Since the Greeks rejected the number zero they could not understand that this journey could ever have an end. To them, the terms aren’t approaching anything; the destination does not exist. Instead the Greeks saw the terms as simply getting smaller and smaller.
Using modern definitions, we know that the terms have a limit. The journey has a destination. We now may ask how far away is that destination and how long it will take to get there?
We sum up the distances that Achilles runs:
1 + 1/2 + 1/4 + 1/8 + 1/16… + 1/2n + …
As each step that Achilles takes gets smaller and smaller, it gets closer and closer to zero and the sum of these steps gets closer and closer to 2. How do we know this?
Starting with 2, we subtract the terms of the sum, one by one:
2-1=1 ; 1-1/2=1/2 ; 1/2-1/4=1/4 ; 1/4-1/8=1/8 ; 1/8-1/16=1/16…

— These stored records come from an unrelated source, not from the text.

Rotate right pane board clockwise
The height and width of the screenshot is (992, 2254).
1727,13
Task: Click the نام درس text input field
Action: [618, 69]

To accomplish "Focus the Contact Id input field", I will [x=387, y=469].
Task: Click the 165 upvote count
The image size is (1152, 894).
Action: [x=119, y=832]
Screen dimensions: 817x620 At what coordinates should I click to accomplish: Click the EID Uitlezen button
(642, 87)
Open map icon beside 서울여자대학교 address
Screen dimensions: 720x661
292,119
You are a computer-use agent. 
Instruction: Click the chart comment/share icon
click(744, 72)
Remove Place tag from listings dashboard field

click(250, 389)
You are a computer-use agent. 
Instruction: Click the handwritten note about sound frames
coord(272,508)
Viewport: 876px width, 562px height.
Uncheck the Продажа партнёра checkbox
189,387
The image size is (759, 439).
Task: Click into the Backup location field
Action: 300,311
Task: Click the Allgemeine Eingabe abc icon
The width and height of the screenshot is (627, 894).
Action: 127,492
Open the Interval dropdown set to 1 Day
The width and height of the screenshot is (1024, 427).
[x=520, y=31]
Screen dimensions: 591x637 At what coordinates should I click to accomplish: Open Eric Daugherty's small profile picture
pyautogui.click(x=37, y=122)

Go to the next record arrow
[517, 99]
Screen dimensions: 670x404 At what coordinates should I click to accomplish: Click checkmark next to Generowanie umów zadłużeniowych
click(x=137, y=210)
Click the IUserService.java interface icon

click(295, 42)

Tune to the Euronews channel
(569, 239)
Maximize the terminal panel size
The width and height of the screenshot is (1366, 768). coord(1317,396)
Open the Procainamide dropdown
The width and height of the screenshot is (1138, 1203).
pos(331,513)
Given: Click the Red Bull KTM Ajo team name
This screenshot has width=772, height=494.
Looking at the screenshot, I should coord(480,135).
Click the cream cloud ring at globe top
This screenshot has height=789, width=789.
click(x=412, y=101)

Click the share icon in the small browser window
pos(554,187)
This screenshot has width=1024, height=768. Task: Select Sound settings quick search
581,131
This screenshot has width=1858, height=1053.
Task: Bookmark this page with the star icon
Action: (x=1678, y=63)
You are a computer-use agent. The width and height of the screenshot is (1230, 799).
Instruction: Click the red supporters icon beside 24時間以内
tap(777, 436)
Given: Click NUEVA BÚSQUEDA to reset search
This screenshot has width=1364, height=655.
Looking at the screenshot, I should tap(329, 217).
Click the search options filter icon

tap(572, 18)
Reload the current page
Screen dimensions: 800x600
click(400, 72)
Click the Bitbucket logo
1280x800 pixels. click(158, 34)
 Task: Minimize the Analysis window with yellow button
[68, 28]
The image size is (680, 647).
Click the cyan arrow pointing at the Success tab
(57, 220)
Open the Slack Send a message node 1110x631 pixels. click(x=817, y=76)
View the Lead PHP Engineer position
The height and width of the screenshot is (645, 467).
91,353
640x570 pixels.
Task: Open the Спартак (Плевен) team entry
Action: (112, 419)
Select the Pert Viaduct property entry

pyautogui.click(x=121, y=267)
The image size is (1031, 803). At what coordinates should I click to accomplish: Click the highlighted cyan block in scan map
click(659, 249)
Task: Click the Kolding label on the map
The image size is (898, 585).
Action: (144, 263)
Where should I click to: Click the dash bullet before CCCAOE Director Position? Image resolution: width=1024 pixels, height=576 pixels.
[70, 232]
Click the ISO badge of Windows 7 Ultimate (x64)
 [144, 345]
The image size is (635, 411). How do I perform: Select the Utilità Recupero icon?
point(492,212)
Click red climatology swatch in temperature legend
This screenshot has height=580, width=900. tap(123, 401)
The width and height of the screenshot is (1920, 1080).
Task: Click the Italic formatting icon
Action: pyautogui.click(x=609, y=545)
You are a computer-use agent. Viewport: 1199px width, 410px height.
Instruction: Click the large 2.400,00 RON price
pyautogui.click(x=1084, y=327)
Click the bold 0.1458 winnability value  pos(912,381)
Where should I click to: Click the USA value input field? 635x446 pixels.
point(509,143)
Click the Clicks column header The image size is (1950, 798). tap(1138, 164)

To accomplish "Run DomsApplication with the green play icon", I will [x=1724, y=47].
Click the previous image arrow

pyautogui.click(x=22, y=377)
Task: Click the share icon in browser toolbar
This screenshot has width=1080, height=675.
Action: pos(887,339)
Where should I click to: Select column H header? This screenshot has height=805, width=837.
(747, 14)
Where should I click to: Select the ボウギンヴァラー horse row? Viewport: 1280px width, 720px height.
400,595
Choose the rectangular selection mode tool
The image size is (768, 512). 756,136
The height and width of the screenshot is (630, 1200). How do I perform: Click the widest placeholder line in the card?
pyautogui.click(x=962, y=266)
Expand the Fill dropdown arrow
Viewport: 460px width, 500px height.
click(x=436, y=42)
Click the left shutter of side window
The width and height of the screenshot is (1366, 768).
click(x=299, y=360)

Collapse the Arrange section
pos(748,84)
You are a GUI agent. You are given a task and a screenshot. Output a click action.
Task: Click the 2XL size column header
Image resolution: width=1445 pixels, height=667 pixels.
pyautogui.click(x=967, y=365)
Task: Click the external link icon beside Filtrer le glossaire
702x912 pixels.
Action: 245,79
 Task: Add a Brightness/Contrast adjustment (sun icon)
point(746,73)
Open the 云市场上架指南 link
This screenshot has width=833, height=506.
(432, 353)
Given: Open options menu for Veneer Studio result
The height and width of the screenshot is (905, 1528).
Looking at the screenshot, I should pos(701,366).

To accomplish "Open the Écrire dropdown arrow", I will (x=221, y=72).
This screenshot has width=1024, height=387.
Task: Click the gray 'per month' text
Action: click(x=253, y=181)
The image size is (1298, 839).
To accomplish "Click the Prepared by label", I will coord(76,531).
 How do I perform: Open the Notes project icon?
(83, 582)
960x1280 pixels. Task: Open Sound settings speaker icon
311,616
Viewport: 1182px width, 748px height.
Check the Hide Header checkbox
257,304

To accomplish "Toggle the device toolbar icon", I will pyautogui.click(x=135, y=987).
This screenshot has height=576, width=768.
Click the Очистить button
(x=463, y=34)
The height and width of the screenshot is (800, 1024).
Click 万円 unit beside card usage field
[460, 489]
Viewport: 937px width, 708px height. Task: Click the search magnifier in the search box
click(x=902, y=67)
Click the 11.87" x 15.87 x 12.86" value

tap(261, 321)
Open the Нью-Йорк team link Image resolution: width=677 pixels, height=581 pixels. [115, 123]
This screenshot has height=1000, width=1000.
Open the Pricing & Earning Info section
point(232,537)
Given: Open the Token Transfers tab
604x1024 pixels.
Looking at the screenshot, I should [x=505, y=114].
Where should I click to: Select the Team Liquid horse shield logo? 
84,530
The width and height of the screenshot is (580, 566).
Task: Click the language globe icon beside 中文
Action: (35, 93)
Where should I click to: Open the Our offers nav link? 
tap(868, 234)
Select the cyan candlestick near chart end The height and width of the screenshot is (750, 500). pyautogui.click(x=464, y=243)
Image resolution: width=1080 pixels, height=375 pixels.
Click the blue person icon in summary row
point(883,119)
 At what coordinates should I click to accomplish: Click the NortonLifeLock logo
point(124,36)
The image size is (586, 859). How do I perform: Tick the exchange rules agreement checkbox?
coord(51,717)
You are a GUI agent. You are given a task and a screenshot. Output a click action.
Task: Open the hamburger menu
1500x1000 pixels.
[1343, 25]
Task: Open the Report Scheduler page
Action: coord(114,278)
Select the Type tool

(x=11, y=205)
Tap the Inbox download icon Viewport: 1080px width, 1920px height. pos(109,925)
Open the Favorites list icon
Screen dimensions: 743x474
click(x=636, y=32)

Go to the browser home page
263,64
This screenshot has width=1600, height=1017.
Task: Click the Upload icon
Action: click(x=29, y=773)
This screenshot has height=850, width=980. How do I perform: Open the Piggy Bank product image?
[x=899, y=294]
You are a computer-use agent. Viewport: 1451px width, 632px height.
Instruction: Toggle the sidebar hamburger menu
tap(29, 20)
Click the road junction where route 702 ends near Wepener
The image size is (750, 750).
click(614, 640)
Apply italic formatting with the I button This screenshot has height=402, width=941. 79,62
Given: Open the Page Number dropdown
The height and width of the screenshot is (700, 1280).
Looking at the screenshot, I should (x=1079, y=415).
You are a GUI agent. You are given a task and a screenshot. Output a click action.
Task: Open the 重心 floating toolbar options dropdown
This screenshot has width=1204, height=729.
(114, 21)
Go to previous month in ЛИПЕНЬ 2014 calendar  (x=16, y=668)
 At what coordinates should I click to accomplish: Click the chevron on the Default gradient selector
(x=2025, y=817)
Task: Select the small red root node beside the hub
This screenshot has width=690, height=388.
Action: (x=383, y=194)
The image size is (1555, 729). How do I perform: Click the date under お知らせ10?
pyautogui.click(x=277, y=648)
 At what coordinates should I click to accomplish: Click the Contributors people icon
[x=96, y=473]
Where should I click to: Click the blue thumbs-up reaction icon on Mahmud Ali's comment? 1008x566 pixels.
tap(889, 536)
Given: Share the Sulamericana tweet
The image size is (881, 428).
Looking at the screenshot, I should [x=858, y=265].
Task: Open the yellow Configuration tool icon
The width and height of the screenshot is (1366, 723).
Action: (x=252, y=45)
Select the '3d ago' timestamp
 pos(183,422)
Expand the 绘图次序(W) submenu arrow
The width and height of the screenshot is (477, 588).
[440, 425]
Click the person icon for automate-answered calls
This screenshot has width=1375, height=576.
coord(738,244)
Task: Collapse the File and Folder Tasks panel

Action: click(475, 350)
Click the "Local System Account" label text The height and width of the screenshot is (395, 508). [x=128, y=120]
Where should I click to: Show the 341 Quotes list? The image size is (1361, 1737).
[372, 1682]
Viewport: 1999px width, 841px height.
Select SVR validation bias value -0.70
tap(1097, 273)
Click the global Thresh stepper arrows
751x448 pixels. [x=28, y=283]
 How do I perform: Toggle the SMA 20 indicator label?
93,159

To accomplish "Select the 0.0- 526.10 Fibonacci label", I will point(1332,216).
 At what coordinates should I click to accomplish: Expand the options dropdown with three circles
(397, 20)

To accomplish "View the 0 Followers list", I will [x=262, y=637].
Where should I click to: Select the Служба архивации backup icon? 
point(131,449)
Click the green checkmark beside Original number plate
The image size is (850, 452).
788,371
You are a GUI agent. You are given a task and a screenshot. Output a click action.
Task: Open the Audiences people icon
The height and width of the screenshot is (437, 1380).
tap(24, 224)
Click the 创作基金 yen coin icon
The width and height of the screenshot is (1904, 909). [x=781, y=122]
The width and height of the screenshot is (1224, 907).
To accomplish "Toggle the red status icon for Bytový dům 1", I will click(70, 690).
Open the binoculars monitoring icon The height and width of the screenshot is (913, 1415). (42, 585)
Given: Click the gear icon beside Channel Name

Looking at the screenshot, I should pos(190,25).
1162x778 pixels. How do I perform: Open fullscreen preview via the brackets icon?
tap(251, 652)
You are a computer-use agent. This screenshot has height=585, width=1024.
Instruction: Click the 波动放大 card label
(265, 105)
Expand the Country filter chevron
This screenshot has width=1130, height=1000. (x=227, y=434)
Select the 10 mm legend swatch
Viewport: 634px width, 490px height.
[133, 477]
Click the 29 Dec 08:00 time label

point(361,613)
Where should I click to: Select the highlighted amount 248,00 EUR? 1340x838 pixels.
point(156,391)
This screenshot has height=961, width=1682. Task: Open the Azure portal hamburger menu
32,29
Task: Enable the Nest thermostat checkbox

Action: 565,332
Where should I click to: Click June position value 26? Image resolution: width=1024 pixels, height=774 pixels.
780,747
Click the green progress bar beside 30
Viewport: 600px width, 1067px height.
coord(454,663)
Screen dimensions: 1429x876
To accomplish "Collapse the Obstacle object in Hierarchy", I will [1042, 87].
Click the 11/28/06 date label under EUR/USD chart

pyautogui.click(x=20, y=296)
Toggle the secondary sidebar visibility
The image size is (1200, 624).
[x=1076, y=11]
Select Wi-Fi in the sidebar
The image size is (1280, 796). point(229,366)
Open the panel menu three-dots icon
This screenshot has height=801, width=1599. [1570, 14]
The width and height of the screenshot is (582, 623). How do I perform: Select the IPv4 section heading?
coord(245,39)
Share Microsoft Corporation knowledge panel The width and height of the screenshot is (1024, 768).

We already know that series has a limit of zero, thus as we subtract the terms from 2 we have nothing left and the limit of the sum 1 + 1/2 + 1/4 + 1/8 + … is 2
The source of the trouble is infinity – Zeno had taken continuous motion and divided it into an infinite number of steps, assuming that the race would continue for ever as the steps get smaller and smaller. The race would never finish in finite time, but with the concept of zero we find a key to solving the puzzle.
Of course, Achilles wins the race.
Achilles takes two steps in catching up with the tortoise, even though he does it in an infinite number of increments.